Work is currently underway on a new mixed-use development at Ohio’s Oberlin College that, once complete later this year, will include one of only a handful of hotels pursuing LEED Platinum certification in the United States.
The hotel operator is Olympia Companies, based in Portland, Maine. In addition to 70 guest rooms, the building features a restaurant focused on local food, 10,000 square feet of retail, a conference center, and a basement jazz club. Rounding out the facility’s 105,000 square feet will be offices for the college’s admissions and development staff.
The Peter B. Lewis Gateway Center, developed by Cleveland’s Smart Hotels, was planned to be “the cornerstone of Oberlin’s Green Arts District,” at the intersection of North Main Street and East College Street.
Chicago architects Solomon Cordwell Buenz designed the project, which will draw on Oberlin’s existing 13-acre solar photovoltaic farm adjacent to campus. Smart Hotels’ Christopher Noble said the design team worked with the New York office of Germany’s Transsolar on the development of that solar farm, and the new building will not throw Oberlin off its target of purchasing 100 percent renewable energy for electricity by the end of 2015.

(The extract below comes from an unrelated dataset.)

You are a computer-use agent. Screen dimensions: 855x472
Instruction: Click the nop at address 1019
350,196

Mechanical engineers KJWW helped finesse the building’s fully radiant heating and cooling, which employs no forced-air ventilation—although some back-of-house areas will still use some water-source heat pumps, Noble said.

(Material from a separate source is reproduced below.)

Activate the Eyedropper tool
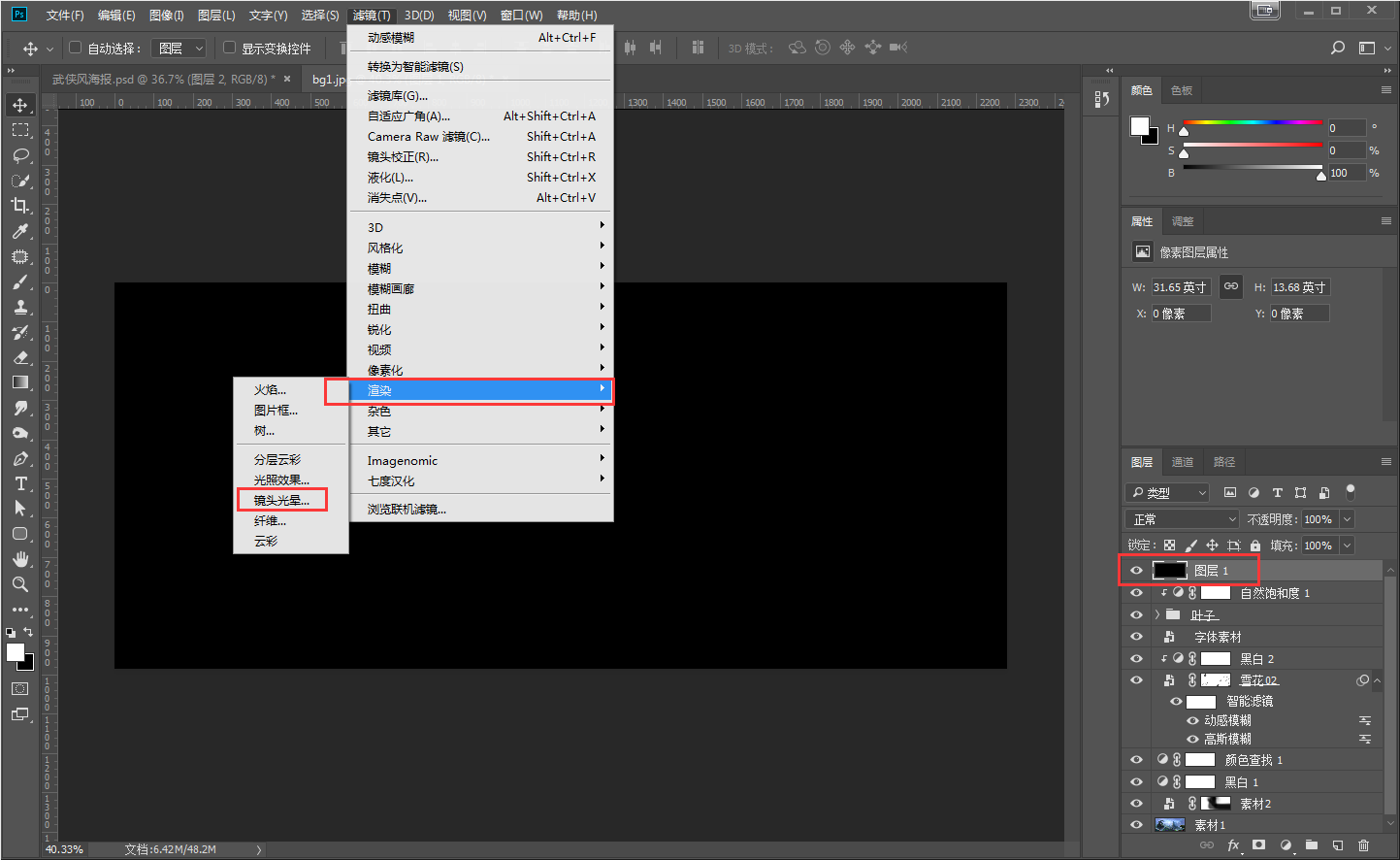This screenshot has height=860, width=1400. point(20,231)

“We’re relying on nonconventional HVAC systems,” said Noble, who added that heating and cooling needs will be fulfilled fully from geothermal wells on site. The building is expected to be certified LEED Platinum after opening early next year. While the design team hasn’t assessed the payback period for the building’s sustainable features, Noble said Oberlin made energy efficiency a project priority.
“It wasn’t a cost issue,” he said. “It was a design issue—we were going to make a statement and do this.”
Of the $35 million total project cost, $12 million came from outside donors, including $5 million from the building’s namesake, the late philanthropist and chairman of Progressive Insurance Company, Peter B. Lewis.